Hollow – Byron Hawk
Art: Andy Pilkington
The album doesn’t follow one storyline. The lyrics run the gamut from fundamental misanthropy to trippy psychedelic horror. My lyrics tend toward misanthropy, and Kevin’s tend toward psychedelic horror. I often take scenes from daily life and the bad things people do to each other and turn them into abstract descriptions of those feelings or moods. Kevin will take an image in his head or a storyline from a movie and turn it into an abstract narrative. We try not to be too direct with lyrics because we want people to fill them in with their images, narratives, or experiences. But sometimes, more specific references to movies or themes pop up in the lyrics.
We like horror movies and doomy imagery. The fact that most metal bands work with this material is a way for humans to sort out the problematic aspects of life and all those feelings that go with it. The fact that most metal fans are fairly well-adjusted is a function of dealing with those things positively through music, aesthetics, and community.

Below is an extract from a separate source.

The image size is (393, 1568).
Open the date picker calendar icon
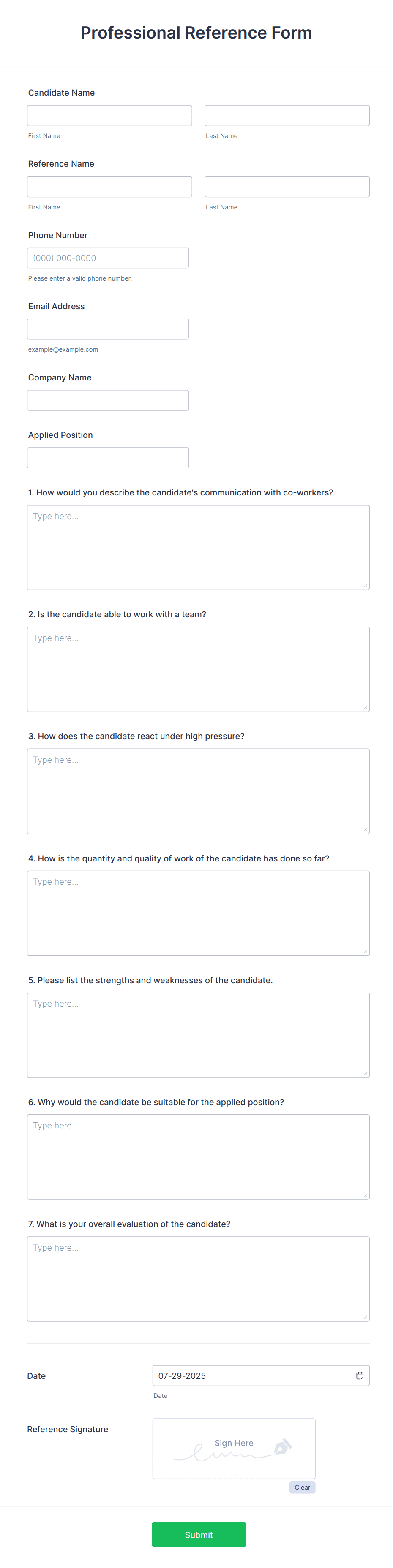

My thoughts aren’t too high on humanity in general. There are many amazing individuals, and I value those people a lot. But we only have to look at things like climate change to see that humans as a collective aren’t a positive force on the Earth. Our collective actions are literally destroying the planet, and we can’t come together to change any of these practices. Too much division and self-interest to do the right thing for the collective.
Doom metal, to me, is a feeling and an aesthetic that expresses that feeling. It is a way of processing all those problematic, difficult, and negative things that go along with life and making our way through them. It isn’t a full-fledged philosophy, and that is what makes it so powerful or effective. You want to avoid leaders and doctrines and followers. To me, that is what music or art doesn’t want to be. Doom metal provides an atmosphere, a mood, and a feeling that creates a space for everyone to work through those things on their own terms.
For me, I’m stone-cold sober when I write music. That may not be the norm for the genre, but clear thinking allows me to do my best work. I’m driven to write music by literally hearing riffs, melodies, and changes or arrangements in my head and just wanting to get them out in a concrete form.
All of our experiences make us who we are. No one thing set me on the particular path I’ve taken. I’ve always had a creative drive since being very young. I’ve always liked art, music, and philosophy. The study and practice of those things have influenced me the most.
I think ‘evil’ is really hard to define. It is pretty easy to see something like the holocaust as evil. But outside of the obvious or extreme cases, it becomes more generally political and functions as a division process. For one political party, another party is branded as evil and vice versa. For one religion, another is branded as evil and vice versa. It is this problematic kind of division that inspires my lyrics the most. Evil isn’t a distinctive thing in the world; it is what humans do to each other.
There is goodness in the world, but we are definitely doomed!